Please copy the rows below word for word, starting at the very first line and ending with the line that contains "coordinates (1851, 10).", including that line.

Element and text position data
---

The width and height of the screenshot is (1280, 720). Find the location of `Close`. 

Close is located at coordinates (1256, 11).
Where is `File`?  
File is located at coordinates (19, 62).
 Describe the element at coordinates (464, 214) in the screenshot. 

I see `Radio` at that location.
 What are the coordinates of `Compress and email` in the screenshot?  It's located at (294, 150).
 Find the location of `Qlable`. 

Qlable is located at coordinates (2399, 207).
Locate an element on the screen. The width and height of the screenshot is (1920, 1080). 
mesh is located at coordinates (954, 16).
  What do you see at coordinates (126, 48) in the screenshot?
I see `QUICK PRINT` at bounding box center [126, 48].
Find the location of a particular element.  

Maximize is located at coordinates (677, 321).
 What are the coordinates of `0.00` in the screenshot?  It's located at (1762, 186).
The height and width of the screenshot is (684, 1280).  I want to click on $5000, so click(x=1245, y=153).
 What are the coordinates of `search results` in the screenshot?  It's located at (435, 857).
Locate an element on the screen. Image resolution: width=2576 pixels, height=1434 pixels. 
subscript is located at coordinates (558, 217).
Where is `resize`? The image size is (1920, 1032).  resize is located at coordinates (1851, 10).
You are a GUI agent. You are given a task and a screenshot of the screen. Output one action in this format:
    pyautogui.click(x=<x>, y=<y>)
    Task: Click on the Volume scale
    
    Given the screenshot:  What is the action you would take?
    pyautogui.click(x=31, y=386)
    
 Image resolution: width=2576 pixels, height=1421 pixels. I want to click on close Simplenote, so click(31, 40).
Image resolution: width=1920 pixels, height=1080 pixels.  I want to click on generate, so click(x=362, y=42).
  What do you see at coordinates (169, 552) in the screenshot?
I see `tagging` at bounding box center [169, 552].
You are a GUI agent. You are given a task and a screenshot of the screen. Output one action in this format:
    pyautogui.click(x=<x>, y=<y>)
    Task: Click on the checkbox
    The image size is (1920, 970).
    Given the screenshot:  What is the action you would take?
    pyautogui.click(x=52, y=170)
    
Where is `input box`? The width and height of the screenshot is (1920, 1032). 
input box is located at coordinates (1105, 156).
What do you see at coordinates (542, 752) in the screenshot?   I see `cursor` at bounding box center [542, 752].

---

▶ [Answer to this task]:
The width and height of the screenshot is (1280, 720). Find the location of `Close`. 

Close is located at coordinates (1256, 11).
Where is `File`?  
File is located at coordinates (19, 62).
 Describe the element at coordinates (464, 214) in the screenshot. 

I see `Radio` at that location.
 What are the coordinates of `Compress and email` in the screenshot?  It's located at (294, 150).
 Find the location of `Qlable`. 

Qlable is located at coordinates (2399, 207).
Locate an element on the screen. The width and height of the screenshot is (1920, 1080). 
mesh is located at coordinates (954, 16).
  What do you see at coordinates (126, 48) in the screenshot?
I see `QUICK PRINT` at bounding box center [126, 48].
Find the location of a particular element.  

Maximize is located at coordinates (677, 321).
 What are the coordinates of `0.00` in the screenshot?  It's located at (1762, 186).
The height and width of the screenshot is (684, 1280).  I want to click on $5000, so click(x=1245, y=153).
 What are the coordinates of `search results` in the screenshot?  It's located at (435, 857).
Locate an element on the screen. Image resolution: width=2576 pixels, height=1434 pixels. 
subscript is located at coordinates (558, 217).
Where is `resize`? The image size is (1920, 1032).  resize is located at coordinates (1851, 10).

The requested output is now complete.